Avant le clocher, avant les lotissements, il y a l’eau. À Hantay, deux noms reviennent dès que l’on quitte la route principale : la Libaude et le Courant Saint-Martin. Ajoutez le canal de la Deûle en riveraineté, et vous avez la géographie réelle d’une commune de 1 244 habitants sur seulement 2,11 km².
Code postal 59496, maire Gérard Plancq, site hantay.fr. Sud des Weppes, voisinage de Salomé, La Bassée, Illies et Wicres.
Lire le village par ses écoulements
Dans le plat pays, les cours d’eau font office de relief. Ils drainent, séparent les parcelles, marquent les limites, attirent les balades. À Hantay, ils expliquent aussi le site : un village « au sec » n’aurait pas la même histoire.
À Hantay, on n’habite pas à côté de l’eau : on habite dans un réseau d’eau.
Quatre usages concrets pour le lecteur :
- repérer Libaude et Courant Saint-Martin sur une carte avant de marcher ;
- croiser avec le canal pour une boucle plus longue ;
- relier aux balades « marais » et chemins humides du secteur ;
- respecter les abords agricoles (pas de stationnement sauvage sur les cultures).
Une petite superficie, un grand rôle hydraulique
2,11 km² : Hantay est l’une des communes les plus petites des Weppes en surface. Cette modestie rend l’eau encore plus structurante : chaque hectare compte, chaque berge aussi. La densification pavillonnaire récente doit composer avec ces corridors naturels.
L’annuaire montre les acteurs locaux ; l’agenda les fêtes et sorties ; la fiche commune le portrait administratif.
Voisinage de Bassée et de Salomé
Comprendre Hantay par l’eau, c’est aussi comprendre son bassin de vie. Salomé et La Bassée tirent vers le sud et l’ouest ; Illies et Wicres rappellent la crête et la mémoire. Les rivières ne s’arrêtent pas aux panneaux d’entrée de commune.
Prolonger
Rubrique Territoire, carte des 25 communes. Vous avez un itinéraire pédestre ou cyclable le long de la Libaude ? La gazette l’intègre volontiers à ses balades.
Marcher l’humidité sans la caricaturer
Les chemins autour de la Libaude et du Courant Saint-Martin ne sont pas des allées de parc urbain. Dès la première pluie, le sol colle, les ornières s’élargissent, les tracteurs ont priorité. C’est précisément ce qui en fait des balades weppoises authentiques : on y croise l’agriculture avant le tourisme.

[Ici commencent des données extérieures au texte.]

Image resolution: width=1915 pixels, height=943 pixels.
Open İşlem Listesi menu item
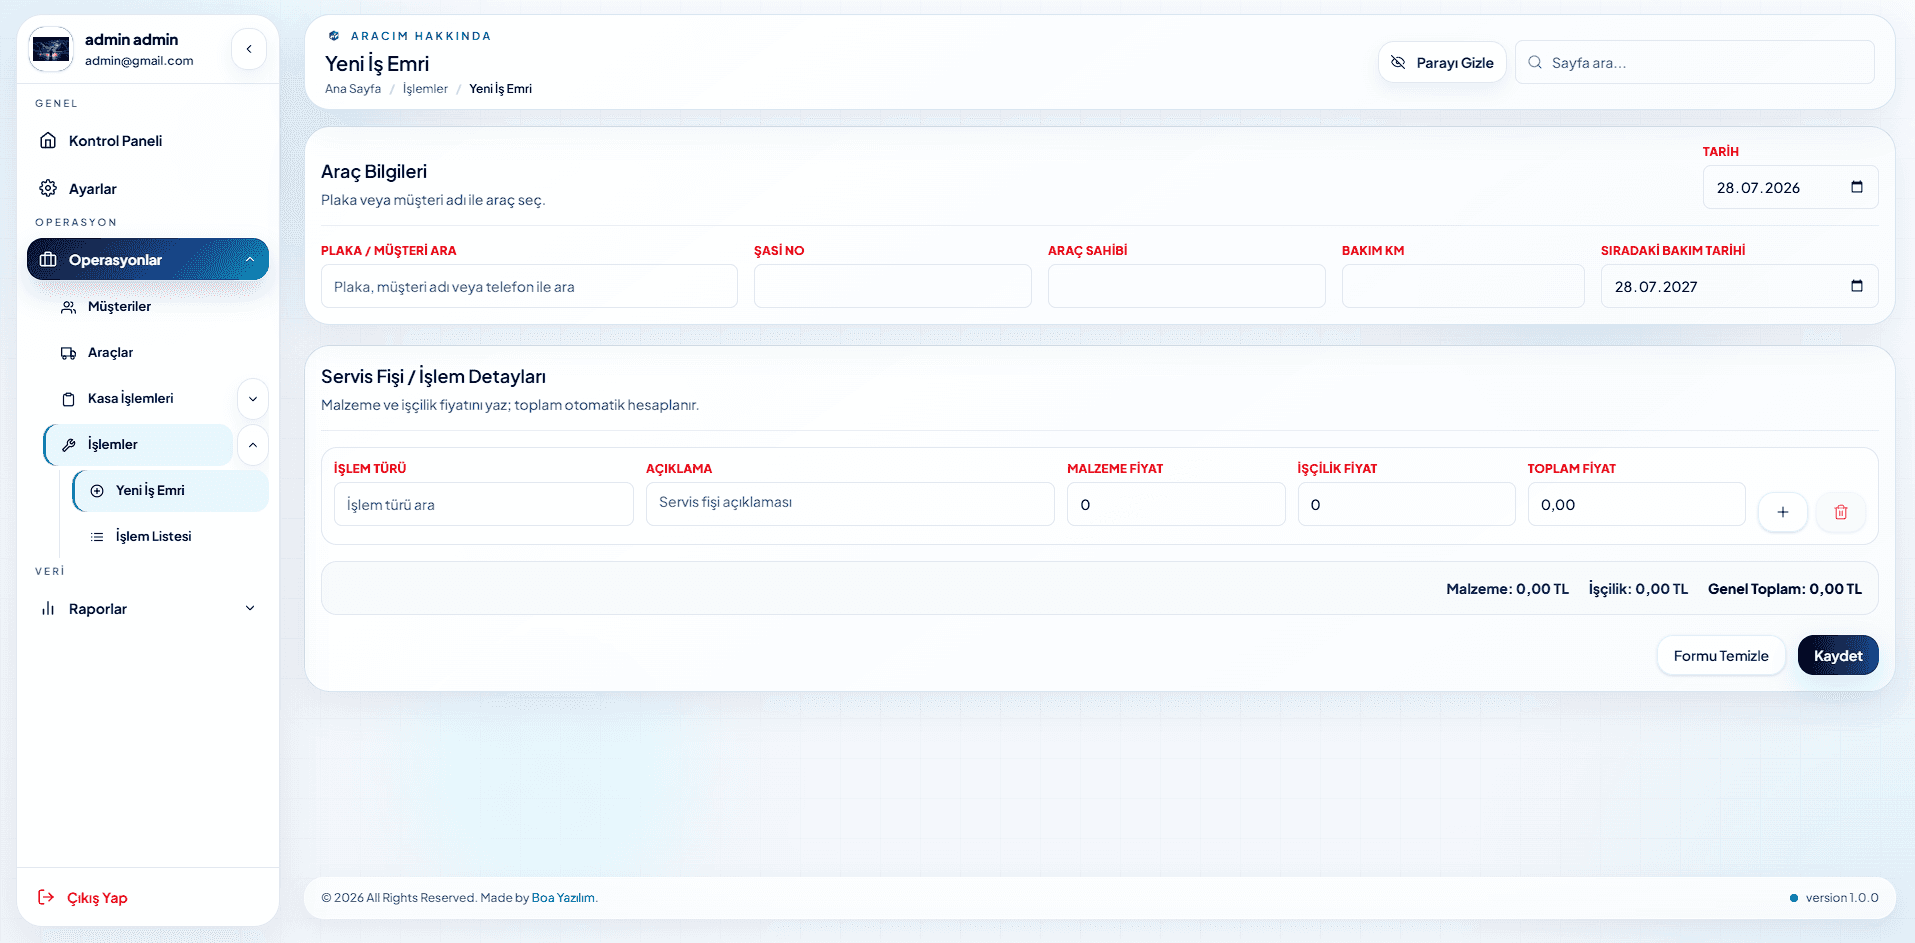[153, 536]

La gazette recommande d’y aller hors week-end saturé, avec chaussures fermées, et de croiser la sortie avec une halte au bourg — église, commerces éventuels, panneau d’agenda. L’eau n’est pas un produit dérivé du village : elle est sa raison d’être historique, encore lisible aujourd’hui.
Trois cours d’eau, une seule commune
Ce qui frappe à Hantay, ce n’est pas la taille d’un fleuve : c’est la densité hydraulique sur une si petite surface. Libaude, Courant Saint-Martin, canal de la Deûle : trois systèmes qui ne se confondent pas. Le canal est infrastructure et promenade ; les rivières sont drainage et biodiversité ; ensemble, ils expliquent pourquoi le village s’est implanté ici plutôt qu’un kilomètre plus loin sur un plateau sec.
Pour la gazette, cette lecture sert aussi de contrepoint aux articles purement mémoriels. On peut aimer les vitraux de Largillier et, le même jour, suivre une berge. C’est même la bonne manière de comprendre un village relevé : la pierre d’abord, l’eau ensuite, les habitants toujours.